- [Exercise description] Exact wording is required for every entry; transcribe all of them and leave the images out.
+---+
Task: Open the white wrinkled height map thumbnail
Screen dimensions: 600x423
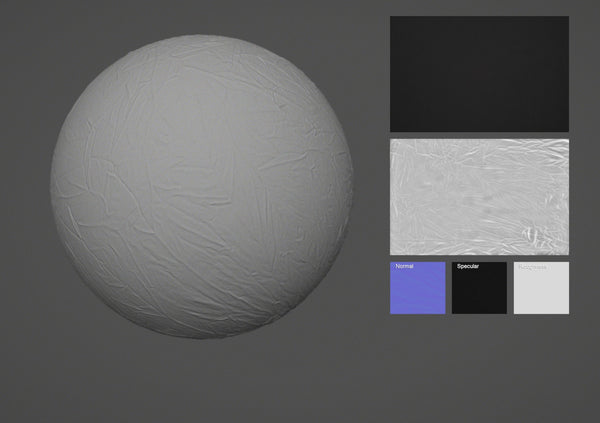Action: (479, 196)
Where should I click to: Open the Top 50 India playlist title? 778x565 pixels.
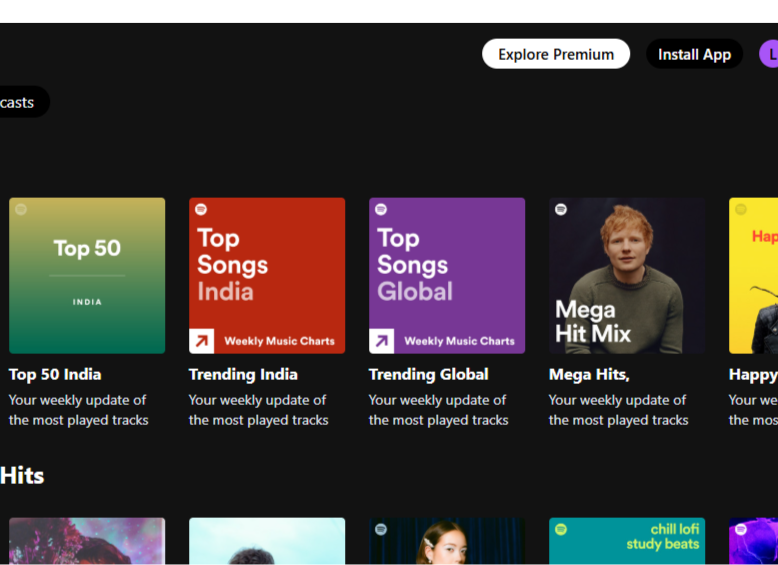[x=55, y=374]
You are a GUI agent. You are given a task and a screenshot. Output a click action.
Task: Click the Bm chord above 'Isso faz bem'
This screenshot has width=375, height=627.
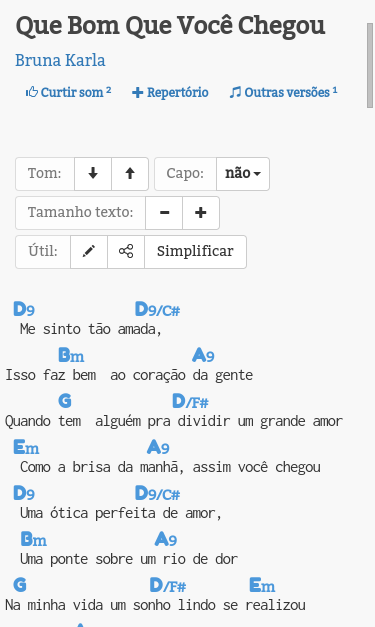pyautogui.click(x=71, y=355)
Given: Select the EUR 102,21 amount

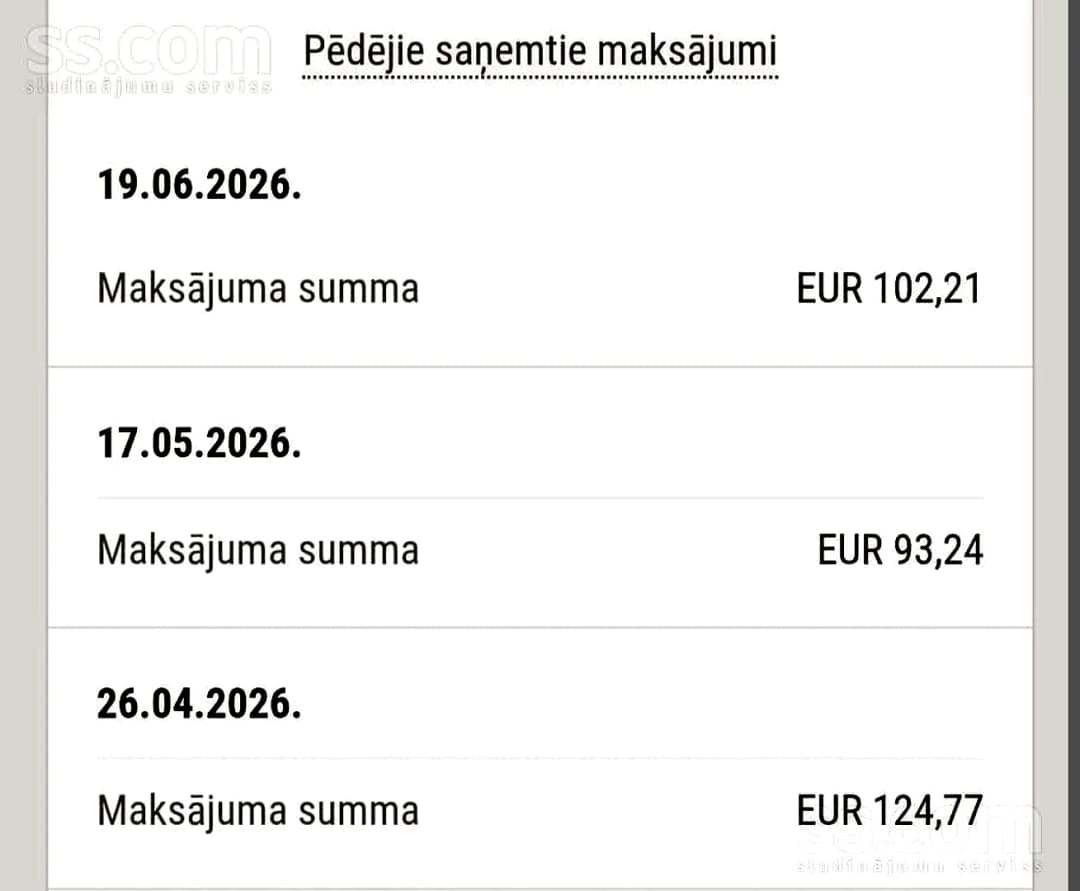Looking at the screenshot, I should coord(889,289).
+---+
- [Answer to this problem]
Task: Open the white wrinkled height map thumbnail
Screen dimensions: 600x423
Action: (479, 196)
Where should I click to: Open the Top 50 India playlist title? 778x565 pixels.
[x=55, y=374]
You are a GUI agent. You are given a task and a screenshot. Output a click action.
Task: Click the Bm chord above 'Isso faz bem'
This screenshot has width=375, height=627.
pyautogui.click(x=71, y=355)
Given: Select the EUR 102,21 amount

Looking at the screenshot, I should coord(889,289).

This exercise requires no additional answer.